* _Action item_: Repeat exactly, and only, the lines from the one containing "June (34, 1801)" through the last line of the data below.
Segment Start: Records for the task
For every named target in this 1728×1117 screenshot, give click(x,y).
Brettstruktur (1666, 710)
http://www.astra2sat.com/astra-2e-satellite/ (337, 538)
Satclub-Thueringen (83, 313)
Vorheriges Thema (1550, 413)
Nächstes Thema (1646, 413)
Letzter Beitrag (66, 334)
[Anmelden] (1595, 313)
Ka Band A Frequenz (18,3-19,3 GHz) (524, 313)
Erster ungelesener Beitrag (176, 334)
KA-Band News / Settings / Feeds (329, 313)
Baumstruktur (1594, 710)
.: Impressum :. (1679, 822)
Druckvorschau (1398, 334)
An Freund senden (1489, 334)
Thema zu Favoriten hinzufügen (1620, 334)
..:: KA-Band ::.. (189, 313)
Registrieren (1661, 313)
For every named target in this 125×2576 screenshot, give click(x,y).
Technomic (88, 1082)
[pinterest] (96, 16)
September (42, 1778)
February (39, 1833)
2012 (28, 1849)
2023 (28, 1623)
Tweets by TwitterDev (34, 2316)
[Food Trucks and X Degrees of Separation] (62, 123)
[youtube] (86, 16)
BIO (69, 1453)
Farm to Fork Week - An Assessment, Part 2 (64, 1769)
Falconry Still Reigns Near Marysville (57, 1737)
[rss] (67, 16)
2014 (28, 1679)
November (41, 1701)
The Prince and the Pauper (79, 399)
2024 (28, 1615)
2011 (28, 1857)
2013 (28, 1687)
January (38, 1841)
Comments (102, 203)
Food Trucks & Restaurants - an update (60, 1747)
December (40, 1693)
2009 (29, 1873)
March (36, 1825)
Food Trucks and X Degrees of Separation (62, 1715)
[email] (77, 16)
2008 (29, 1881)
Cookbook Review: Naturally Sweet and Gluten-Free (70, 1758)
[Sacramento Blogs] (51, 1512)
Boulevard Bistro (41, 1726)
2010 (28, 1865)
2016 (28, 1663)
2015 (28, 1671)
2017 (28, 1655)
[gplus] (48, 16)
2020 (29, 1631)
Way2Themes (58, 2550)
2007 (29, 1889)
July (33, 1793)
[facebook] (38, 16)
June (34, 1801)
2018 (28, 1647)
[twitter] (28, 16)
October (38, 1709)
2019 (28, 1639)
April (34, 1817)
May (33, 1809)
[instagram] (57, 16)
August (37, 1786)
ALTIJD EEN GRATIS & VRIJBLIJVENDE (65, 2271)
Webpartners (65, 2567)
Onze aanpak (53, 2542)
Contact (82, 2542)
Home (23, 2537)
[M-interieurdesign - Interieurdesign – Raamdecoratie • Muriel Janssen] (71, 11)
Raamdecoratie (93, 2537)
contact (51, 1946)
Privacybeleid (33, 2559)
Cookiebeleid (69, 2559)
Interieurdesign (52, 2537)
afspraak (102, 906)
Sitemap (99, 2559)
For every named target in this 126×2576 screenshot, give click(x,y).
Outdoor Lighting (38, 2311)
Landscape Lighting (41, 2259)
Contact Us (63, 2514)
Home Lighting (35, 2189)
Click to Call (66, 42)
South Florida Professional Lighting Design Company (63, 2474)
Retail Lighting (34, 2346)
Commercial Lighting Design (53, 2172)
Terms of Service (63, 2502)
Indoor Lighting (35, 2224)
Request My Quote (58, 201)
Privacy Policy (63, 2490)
Segment End: Records for the task
* _Answer section_:
June (34, 1801)
2018 (28, 1647)
[twitter] (28, 16)
October (38, 1709)
2019 (28, 1639)
April (34, 1817)
May (33, 1809)
[instagram] (57, 16)
August (37, 1786)
ALTIJD EEN GRATIS & VRIJBLIJVENDE (65, 2271)
Webpartners (65, 2567)
Onze aanpak (53, 2542)
Contact (82, 2542)
Home (23, 2537)
[M-interieurdesign - Interieurdesign – Raamdecoratie • Muriel Janssen] (71, 11)
Raamdecoratie (93, 2537)
contact (51, 1946)
Privacybeleid (33, 2559)
Cookiebeleid (69, 2559)
Interieurdesign (52, 2537)
afspraak (102, 906)
Sitemap (99, 2559)
For every named target in this 126×2576 screenshot, give click(x,y).
Outdoor Lighting (38, 2311)
Landscape Lighting (41, 2259)
Contact Us (63, 2514)
Home Lighting (35, 2189)
Click to Call (66, 42)
South Florida Professional Lighting Design Company (63, 2474)
Retail Lighting (34, 2346)
Commercial Lighting Design (53, 2172)
Terms of Service (63, 2502)
Indoor Lighting (35, 2224)
Request My Quote (58, 201)
Privacy Policy (63, 2490)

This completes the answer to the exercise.